The apology "is totally disingenuous: what was done to [the Block family] is policy and practice. Not the actions of a rogue employee," says Barbara Pomerantz, a Chester County business consultant, who's been frustrated by Comcast reps at a Tennessee call center and their billing error, refund and pricing practices. "Until the lobbying funds stop flowing, we can only expect much more of the same."
WEDNESDAY: As Comcast bosses prepared to go to Washington yet again to beg the Philadelphia cable-video-phone-Internet giant be allowed to buy TimeWarner Cable and combine their low-rated customer service operations to tens of millions of Americans, the company last night issued an apology for making it tough for customer Ryan Block and his wife to cancel his service after Block, cofounder of the tech Web site Engadget.com, recorded part of the annoying Comcast service call on his site here, and drove it way viral.

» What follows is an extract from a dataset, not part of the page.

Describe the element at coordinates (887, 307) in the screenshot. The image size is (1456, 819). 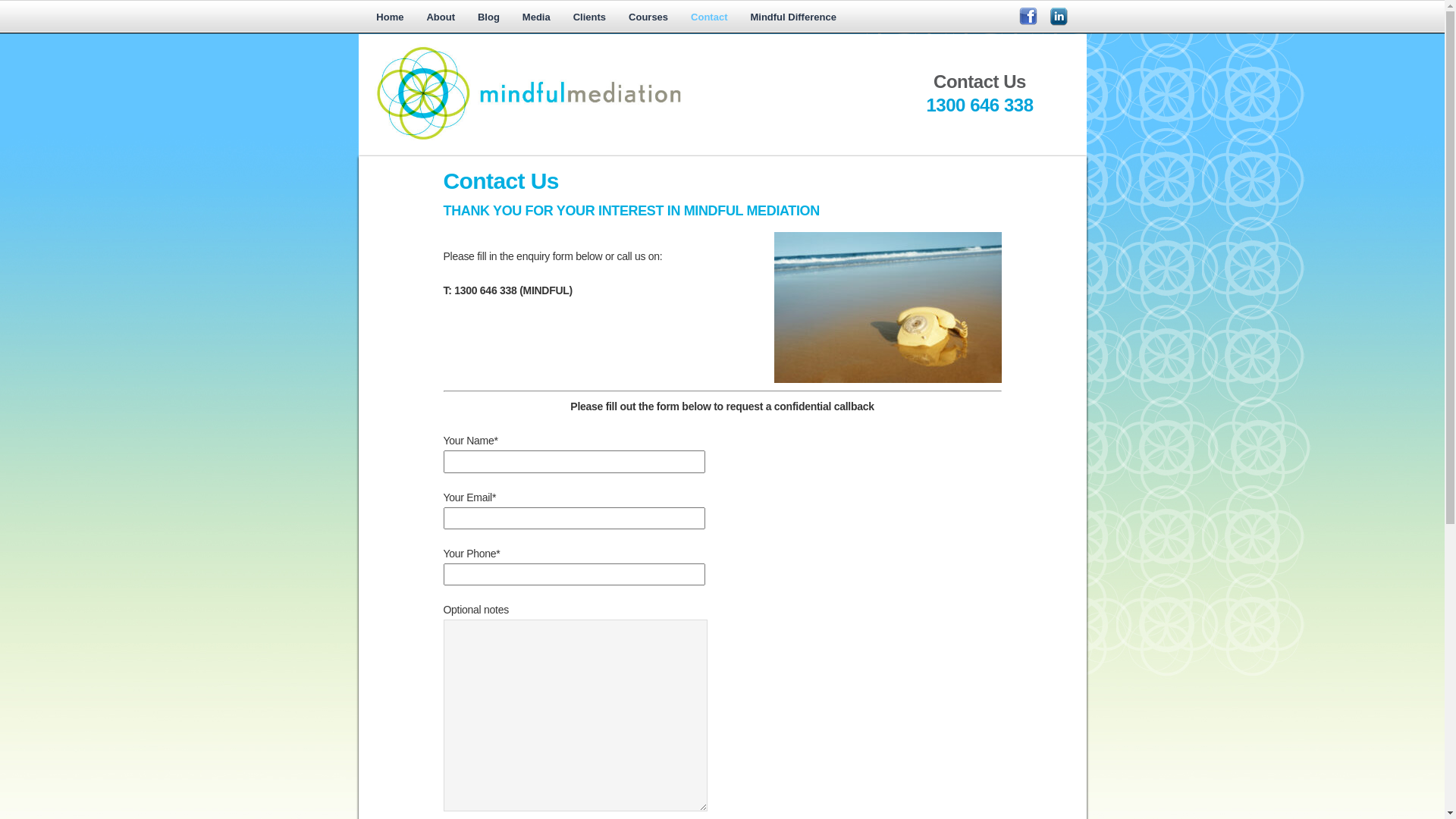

So here's Comcast's apology, from Senior Vice President for Customer Experience Tom Karinshak: "We are very embarrassed by the way our employee spoke with Mr. Block and Ms. Belmont and are contacting them to personally apologize. The way in which our representative communicated with them is unacceptable and not consistent with how we train our customer service representatives. We are investigating this situation and will take quick action. While the overwhelming majority of our employees work very hard to do the right thing every day, we are using this very unfortunate experience to reinforce how important it is to always treat our customers with the utmost respect."
ABC News points out why call-service reps are sometimes as annoying as the Comcast person Block called -- because perverse corporate incentives make them desperate: Some are paid on commission to keep customers from dropping a service -- or at least to wring some data out of ex-customers, on their way out the door -- if they want to get paid.